» TASK DESCRIPTION: In all of the records below, change every occurrence of "Facebook" to "LinkedIn" and leave everything else unchanged.

» SOURCE DATA:
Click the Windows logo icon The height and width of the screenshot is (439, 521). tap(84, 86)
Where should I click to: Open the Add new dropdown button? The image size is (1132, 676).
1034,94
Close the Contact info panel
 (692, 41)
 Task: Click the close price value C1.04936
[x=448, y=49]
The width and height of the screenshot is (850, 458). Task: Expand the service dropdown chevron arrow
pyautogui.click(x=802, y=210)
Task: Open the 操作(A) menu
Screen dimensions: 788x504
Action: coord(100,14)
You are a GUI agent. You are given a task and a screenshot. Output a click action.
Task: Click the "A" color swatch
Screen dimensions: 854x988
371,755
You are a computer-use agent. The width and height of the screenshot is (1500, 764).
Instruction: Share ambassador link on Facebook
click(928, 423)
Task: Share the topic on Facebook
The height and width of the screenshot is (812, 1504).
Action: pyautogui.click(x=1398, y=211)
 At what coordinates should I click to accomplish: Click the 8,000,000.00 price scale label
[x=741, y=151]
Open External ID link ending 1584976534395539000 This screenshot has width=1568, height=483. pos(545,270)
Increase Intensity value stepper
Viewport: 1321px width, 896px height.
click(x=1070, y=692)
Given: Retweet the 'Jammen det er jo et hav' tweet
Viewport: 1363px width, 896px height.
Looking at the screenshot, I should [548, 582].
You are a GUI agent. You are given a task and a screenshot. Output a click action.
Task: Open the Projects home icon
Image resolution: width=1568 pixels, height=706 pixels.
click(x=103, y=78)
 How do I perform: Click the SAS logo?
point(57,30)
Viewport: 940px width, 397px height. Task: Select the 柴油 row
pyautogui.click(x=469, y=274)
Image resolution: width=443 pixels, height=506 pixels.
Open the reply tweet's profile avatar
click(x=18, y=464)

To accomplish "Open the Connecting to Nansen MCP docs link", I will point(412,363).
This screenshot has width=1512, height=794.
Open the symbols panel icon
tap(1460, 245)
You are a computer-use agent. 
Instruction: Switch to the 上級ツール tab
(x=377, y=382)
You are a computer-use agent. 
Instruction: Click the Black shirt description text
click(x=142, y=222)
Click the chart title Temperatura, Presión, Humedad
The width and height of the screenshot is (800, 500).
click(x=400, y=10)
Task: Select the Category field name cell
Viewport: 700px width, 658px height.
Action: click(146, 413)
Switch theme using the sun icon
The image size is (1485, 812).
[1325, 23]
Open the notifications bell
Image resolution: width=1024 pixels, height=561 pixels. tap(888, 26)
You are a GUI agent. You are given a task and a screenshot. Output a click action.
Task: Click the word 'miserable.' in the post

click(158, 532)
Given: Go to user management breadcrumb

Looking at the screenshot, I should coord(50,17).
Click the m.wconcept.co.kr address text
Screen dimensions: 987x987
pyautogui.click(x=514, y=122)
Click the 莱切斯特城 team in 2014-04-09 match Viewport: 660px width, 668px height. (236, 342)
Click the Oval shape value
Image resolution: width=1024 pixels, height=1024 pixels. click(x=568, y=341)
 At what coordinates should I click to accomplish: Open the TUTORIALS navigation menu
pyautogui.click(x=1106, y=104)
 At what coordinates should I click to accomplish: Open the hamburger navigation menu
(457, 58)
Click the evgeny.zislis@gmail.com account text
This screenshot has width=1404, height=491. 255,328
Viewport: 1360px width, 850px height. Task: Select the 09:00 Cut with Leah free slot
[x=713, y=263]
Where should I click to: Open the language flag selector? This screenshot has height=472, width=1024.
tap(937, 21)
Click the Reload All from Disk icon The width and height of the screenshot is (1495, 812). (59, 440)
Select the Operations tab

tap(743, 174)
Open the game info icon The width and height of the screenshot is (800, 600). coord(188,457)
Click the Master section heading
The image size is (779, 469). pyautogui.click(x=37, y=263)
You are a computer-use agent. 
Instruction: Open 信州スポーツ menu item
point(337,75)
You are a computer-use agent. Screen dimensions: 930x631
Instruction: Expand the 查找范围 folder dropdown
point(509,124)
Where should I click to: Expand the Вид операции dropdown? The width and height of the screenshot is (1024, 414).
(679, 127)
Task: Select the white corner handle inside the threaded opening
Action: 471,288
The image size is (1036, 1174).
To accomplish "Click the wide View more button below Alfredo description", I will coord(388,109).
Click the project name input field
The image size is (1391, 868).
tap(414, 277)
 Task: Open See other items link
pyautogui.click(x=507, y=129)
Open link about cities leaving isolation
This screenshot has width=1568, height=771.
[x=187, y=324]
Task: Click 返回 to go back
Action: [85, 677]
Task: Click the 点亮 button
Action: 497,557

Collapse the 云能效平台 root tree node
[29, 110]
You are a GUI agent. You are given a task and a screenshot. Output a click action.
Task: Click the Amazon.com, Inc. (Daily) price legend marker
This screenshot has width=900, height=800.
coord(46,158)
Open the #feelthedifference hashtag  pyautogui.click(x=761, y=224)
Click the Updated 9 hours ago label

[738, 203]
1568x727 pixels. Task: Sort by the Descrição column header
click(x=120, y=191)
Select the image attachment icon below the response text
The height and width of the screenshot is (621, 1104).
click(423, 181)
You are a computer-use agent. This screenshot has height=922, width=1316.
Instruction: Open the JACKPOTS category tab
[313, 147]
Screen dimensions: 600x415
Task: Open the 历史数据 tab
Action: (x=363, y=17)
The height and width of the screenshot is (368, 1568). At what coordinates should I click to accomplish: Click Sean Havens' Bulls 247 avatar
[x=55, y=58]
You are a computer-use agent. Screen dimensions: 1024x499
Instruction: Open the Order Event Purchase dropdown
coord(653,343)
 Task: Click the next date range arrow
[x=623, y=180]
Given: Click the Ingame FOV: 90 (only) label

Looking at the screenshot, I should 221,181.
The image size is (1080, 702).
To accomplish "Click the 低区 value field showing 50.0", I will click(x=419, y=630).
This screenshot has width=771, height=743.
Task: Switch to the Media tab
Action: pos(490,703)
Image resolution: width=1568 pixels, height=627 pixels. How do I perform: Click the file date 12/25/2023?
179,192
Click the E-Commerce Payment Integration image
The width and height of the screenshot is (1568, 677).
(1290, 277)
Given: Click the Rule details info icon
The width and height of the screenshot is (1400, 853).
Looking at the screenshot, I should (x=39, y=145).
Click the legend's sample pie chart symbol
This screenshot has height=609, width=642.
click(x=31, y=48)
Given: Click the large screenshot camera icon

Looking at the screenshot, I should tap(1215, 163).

» ANSWER TO THIS EXERCISE:
Click the Windows logo icon The height and width of the screenshot is (439, 521). tap(84, 86)
Where should I click to: Open the Add new dropdown button? The image size is (1132, 676).
1034,94
Close the Contact info panel
 (692, 41)
 Task: Click the close price value C1.04936
[x=448, y=49]
The width and height of the screenshot is (850, 458). Task: Expand the service dropdown chevron arrow
pyautogui.click(x=802, y=210)
Task: Open the 操作(A) menu
Screen dimensions: 788x504
Action: coord(100,14)
You are a GUI agent. You are given a task and a screenshot. Output a click action.
Task: Click the "A" color swatch
Screen dimensions: 854x988
371,755
You are a computer-use agent. The width and height of the screenshot is (1500, 764).
Instruction: Share ambassador link on LinkedIn
click(928, 423)
Task: Share the topic on LinkedIn
The height and width of the screenshot is (812, 1504).
Action: pyautogui.click(x=1398, y=211)
 At what coordinates should I click to accomplish: Click the 8,000,000.00 price scale label
[x=741, y=151]
Open External ID link ending 1584976534395539000 This screenshot has width=1568, height=483. pos(545,270)
Increase Intensity value stepper
Viewport: 1321px width, 896px height.
click(x=1070, y=692)
Given: Retweet the 'Jammen det er jo et hav' tweet
Viewport: 1363px width, 896px height.
Looking at the screenshot, I should [548, 582].
You are a GUI agent. You are given a task and a screenshot. Output a click action.
Task: Open the Projects home icon
Image resolution: width=1568 pixels, height=706 pixels.
click(x=103, y=78)
 How do I perform: Click the SAS logo?
point(57,30)
Viewport: 940px width, 397px height. Task: Select the 柴油 row
pyautogui.click(x=469, y=274)
Image resolution: width=443 pixels, height=506 pixels.
Open the reply tweet's profile avatar
click(x=18, y=464)

To accomplish "Open the Connecting to Nansen MCP docs link", I will point(412,363).
This screenshot has width=1512, height=794.
Open the symbols panel icon
tap(1460, 245)
You are a computer-use agent. 
Instruction: Switch to the 上級ツール tab
(x=377, y=382)
You are a computer-use agent. 
Instruction: Click the Black shirt description text
click(x=142, y=222)
Click the chart title Temperatura, Presión, Humedad
The width and height of the screenshot is (800, 500).
click(x=400, y=10)
Task: Select the Category field name cell
Viewport: 700px width, 658px height.
Action: click(146, 413)
Switch theme using the sun icon
The image size is (1485, 812).
[1325, 23]
Open the notifications bell
Image resolution: width=1024 pixels, height=561 pixels. tap(888, 26)
You are a GUI agent. You are given a task and a screenshot. Output a click action.
Task: Click the word 'miserable.' in the post

click(158, 532)
Given: Go to user management breadcrumb

Looking at the screenshot, I should coord(50,17).
Click the m.wconcept.co.kr address text
Screen dimensions: 987x987
pyautogui.click(x=514, y=122)
Click the 莱切斯特城 team in 2014-04-09 match Viewport: 660px width, 668px height. (236, 342)
Click the Oval shape value
Image resolution: width=1024 pixels, height=1024 pixels. click(x=568, y=341)
 At what coordinates should I click to accomplish: Open the TUTORIALS navigation menu
pyautogui.click(x=1106, y=104)
 At what coordinates should I click to accomplish: Open the hamburger navigation menu
(457, 58)
Click the evgeny.zislis@gmail.com account text
This screenshot has width=1404, height=491. 255,328
Viewport: 1360px width, 850px height. Task: Select the 09:00 Cut with Leah free slot
[x=713, y=263]
Where should I click to: Open the language flag selector? This screenshot has height=472, width=1024.
tap(937, 21)
Click the Reload All from Disk icon The width and height of the screenshot is (1495, 812). (59, 440)
Select the Operations tab

tap(743, 174)
Open the game info icon The width and height of the screenshot is (800, 600). coord(188,457)
Click the Master section heading
The image size is (779, 469). pyautogui.click(x=37, y=263)
You are a computer-use agent. 
Instruction: Open 信州スポーツ menu item
point(337,75)
You are a computer-use agent. Screen dimensions: 930x631
Instruction: Expand the 查找范围 folder dropdown
point(509,124)
Where should I click to: Expand the Вид операции dropdown? The width and height of the screenshot is (1024, 414).
(679, 127)
Task: Select the white corner handle inside the threaded opening
Action: 471,288
The image size is (1036, 1174).
To accomplish "Click the wide View more button below Alfredo description", I will coord(388,109).
Click the project name input field
The image size is (1391, 868).
tap(414, 277)
 Task: Open See other items link
pyautogui.click(x=507, y=129)
Open link about cities leaving isolation
This screenshot has width=1568, height=771.
[x=187, y=324]
Task: Click 返回 to go back
Action: [85, 677]
Task: Click the 点亮 button
Action: 497,557

Collapse the 云能效平台 root tree node
[29, 110]
You are a GUI agent. You are given a task and a screenshot. Output a click action.
Task: Click the Amazon.com, Inc. (Daily) price legend marker
This screenshot has width=900, height=800.
coord(46,158)
Open the #feelthedifference hashtag  pyautogui.click(x=761, y=224)
Click the Updated 9 hours ago label

[738, 203]
1568x727 pixels. Task: Sort by the Descrição column header
click(x=120, y=191)
Select the image attachment icon below the response text
The height and width of the screenshot is (621, 1104).
click(423, 181)
You are a computer-use agent. This screenshot has height=922, width=1316.
Instruction: Open the JACKPOTS category tab
[313, 147]
Screen dimensions: 600x415
Task: Open the 历史数据 tab
Action: (x=363, y=17)
The height and width of the screenshot is (368, 1568). At what coordinates should I click to accomplish: Click Sean Havens' Bulls 247 avatar
[x=55, y=58]
You are a computer-use agent. Screen dimensions: 1024x499
Instruction: Open the Order Event Purchase dropdown
coord(653,343)
 Task: Click the next date range arrow
[x=623, y=180]
Given: Click the Ingame FOV: 90 (only) label

Looking at the screenshot, I should 221,181.
The image size is (1080, 702).
To accomplish "Click the 低区 value field showing 50.0", I will click(x=419, y=630).
This screenshot has width=771, height=743.
Task: Switch to the Media tab
Action: pos(490,703)
Image resolution: width=1568 pixels, height=627 pixels. How do I perform: Click the file date 12/25/2023?
179,192
Click the E-Commerce Payment Integration image
The width and height of the screenshot is (1568, 677).
(1290, 277)
Given: Click the Rule details info icon
The width and height of the screenshot is (1400, 853).
Looking at the screenshot, I should (x=39, y=145).
Click the legend's sample pie chart symbol
This screenshot has height=609, width=642.
click(x=31, y=48)
Given: Click the large screenshot camera icon

Looking at the screenshot, I should tap(1215, 163).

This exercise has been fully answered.